In this cohort, diabetes mellitus was associated with incidence of CHF. Although it is not known whether diabetes mellitus in patients with AF is a strong risk factor for CHF, Kishimoto et al. have reported increased admission rates for CHF in patients with poor glycemic control during a 5-year follow-up [27]. This finding may be consistent with the results of the present study.
No relationship was found between a prior history of coronary artery disease and the incidence of CHF (Table 3). Several previous studies have demonstrated that coronary artery disease is the most frequent underlying cause of CHF [17],[25],[26], which appears to be inconsistent with our results. However, since the mean age of the patients in this cohort was very high, it is possible that insufficient coronary scrutiny was performed.

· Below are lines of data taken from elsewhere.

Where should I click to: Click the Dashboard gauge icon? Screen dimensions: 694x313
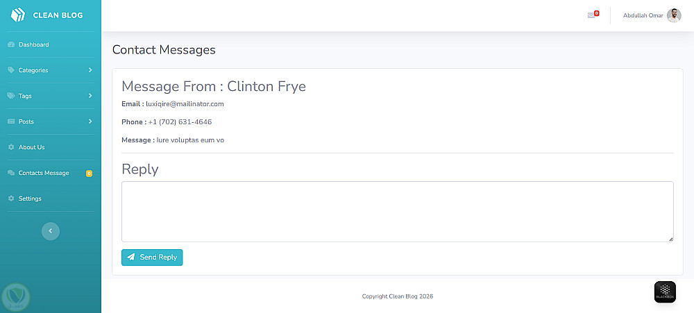pyautogui.click(x=11, y=45)
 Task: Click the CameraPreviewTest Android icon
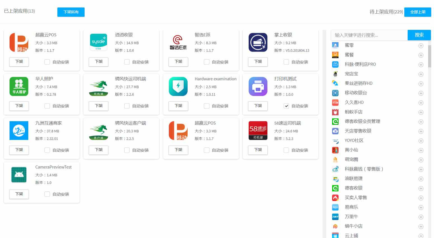(19, 174)
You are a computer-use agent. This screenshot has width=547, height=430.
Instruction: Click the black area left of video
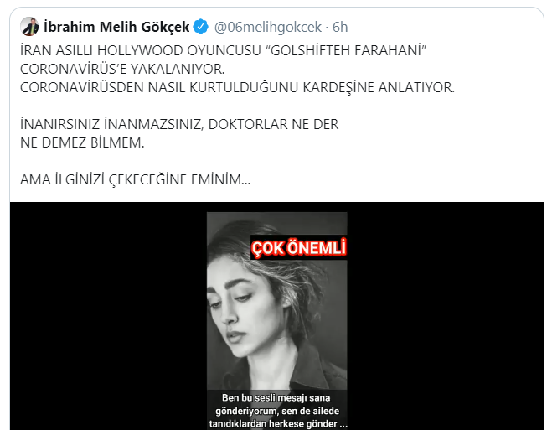108,316
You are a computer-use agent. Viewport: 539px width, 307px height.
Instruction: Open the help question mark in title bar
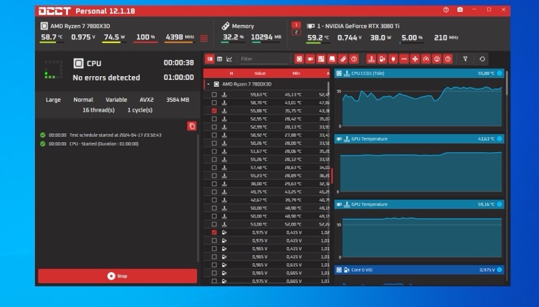coord(446,10)

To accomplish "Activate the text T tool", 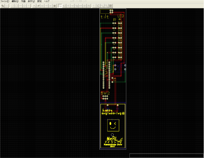I will tap(29, 6).
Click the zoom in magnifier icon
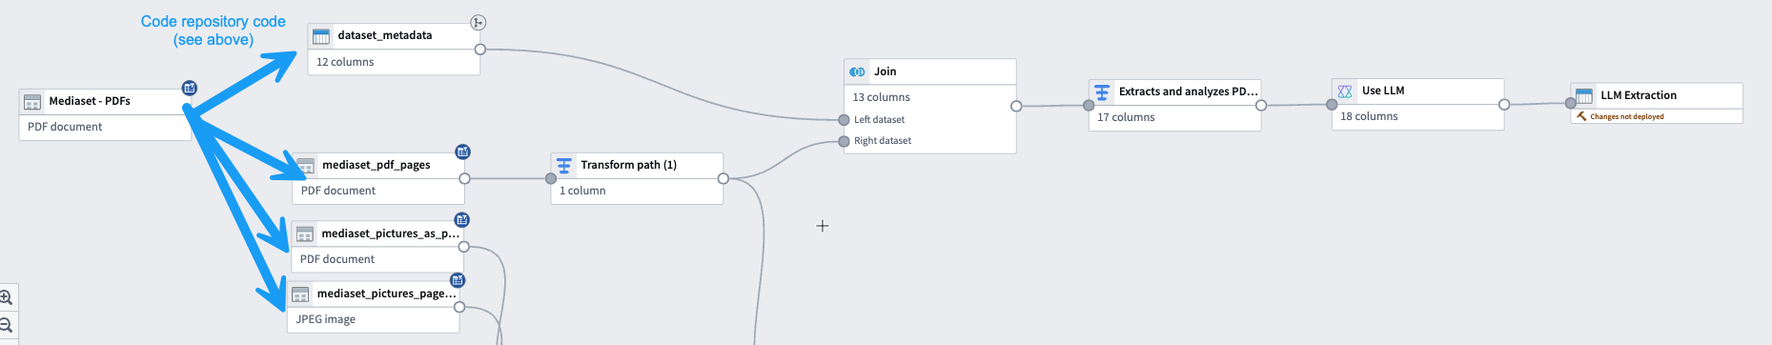This screenshot has width=1772, height=345. pyautogui.click(x=6, y=297)
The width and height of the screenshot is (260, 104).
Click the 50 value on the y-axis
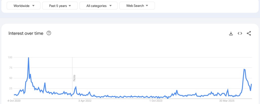tap(11, 78)
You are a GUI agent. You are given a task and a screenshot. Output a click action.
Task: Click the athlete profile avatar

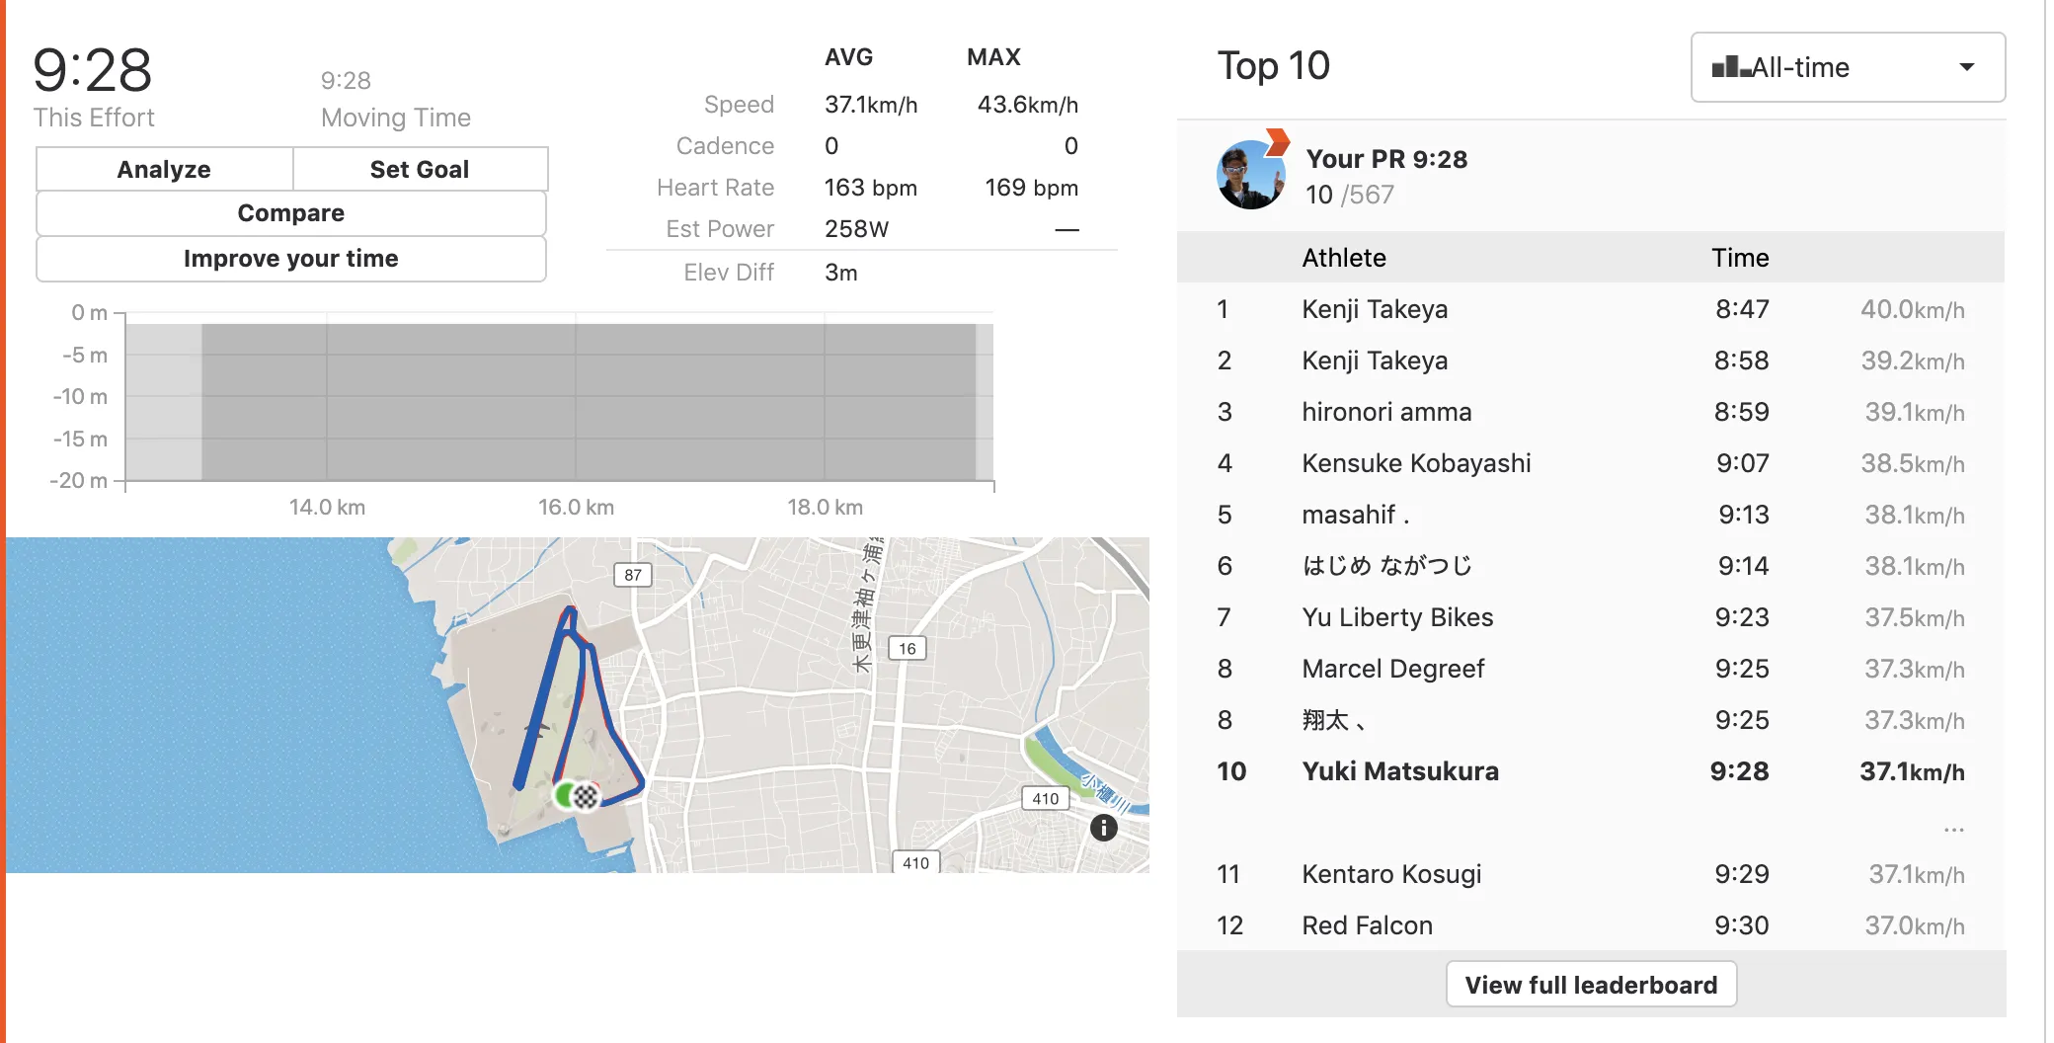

A few previous studies have reported differences in the impact of gender on the incidence of CHF in patients with AF. In the present study, gender had no significant effect on the prediction of CHF onset (Table 3). Although the male to female ratio of patients with CHF in selected teaching hospitals in Japan was reportedly 2:1 [26], a previous epidemiological study in our prefecture has shown no significant difference in the prevalence of CHF between males and females [11]. Although the association between gender and the incidence of CHF in patients with AF remains unclear, we speculate that there may be no difference between genders in terms of CHF morbidity in patients with AF.
4.1 Study limitations
Since the participants in this cohort were inpatients in a region with an advanced aging population, they often had serious comorbidities such as infections and malignancies. Hence, it is uncertain whether the results of our analysis would apply to outpatients in urban areas. In addition, since the present study used a retrospective cohort design, the existence of various types of bias is possible. Furthermore, the present study may have underestimated the number of CHF events, as patients treated in outpatient clinics were not included. In order to achieve a more accurate evaluation, a future prospective cohort study will be necessary.
5 Conclusions
Among real-world hospitalized patients with NVAF in a rural area, calculation of the CHADS2 and mCHA2DS2-VASc scores in the evaluation of the risk of thromboembolism was useful for the prediction of CHF, but not all-cause death. We propose that not only the potential for stroke but also the onset of CHF should be considered in patients with NVAF with higher CHADS2 or mCHA2DS2-VASc scores.
Funding
This research did not receive grants from any funding agency in the public, commercial, or not-for-profit sectors.
Conflict of interest
The Authors declare that there is no conflict of interest.
Acknowledgments
We would like to thank Dr. Makoto Chiba, Dr. Sanae Ohizumi, Dr. Makoto Inomata, Dr. Tsukasa Oikawa, Dr. Ichiro Yamazaki and Ms. Junko Iwabuchi for their outstanding contribution to the registration of AF patients.